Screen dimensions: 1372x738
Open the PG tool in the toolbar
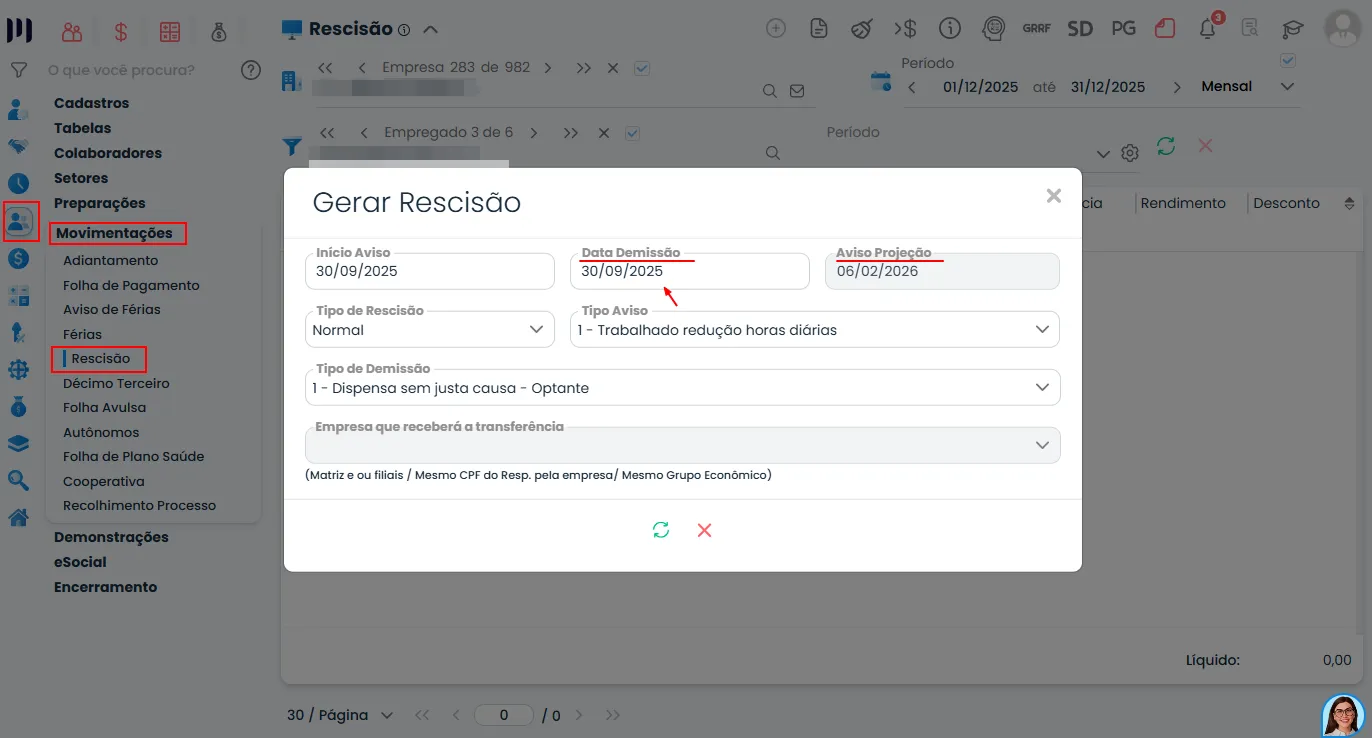[x=1123, y=29]
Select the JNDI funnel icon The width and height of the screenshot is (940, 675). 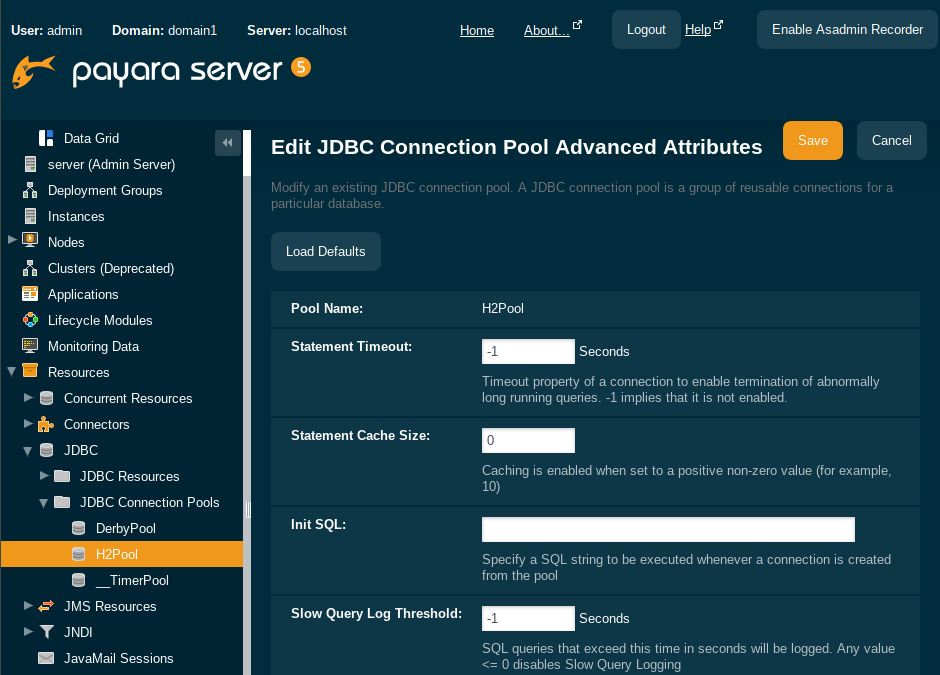point(44,632)
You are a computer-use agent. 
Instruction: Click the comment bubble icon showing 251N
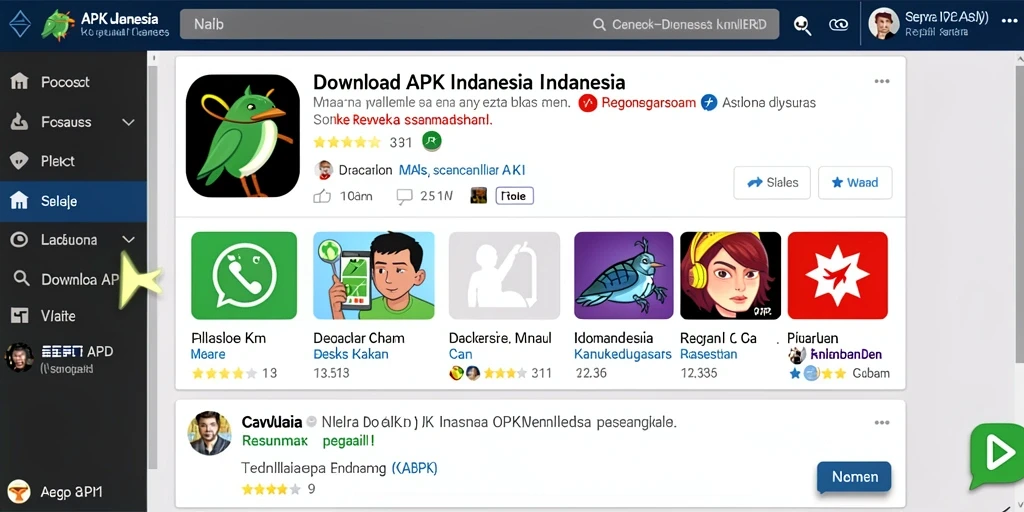click(405, 195)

_ _ _

Repeat verbatim the lines from the one holding "Instruction: Click the" through the end of the listing above, both ends included, but not the pictures.

## Response to the exercise
Instruction: Click the comment bubble icon showing 251N
click(405, 195)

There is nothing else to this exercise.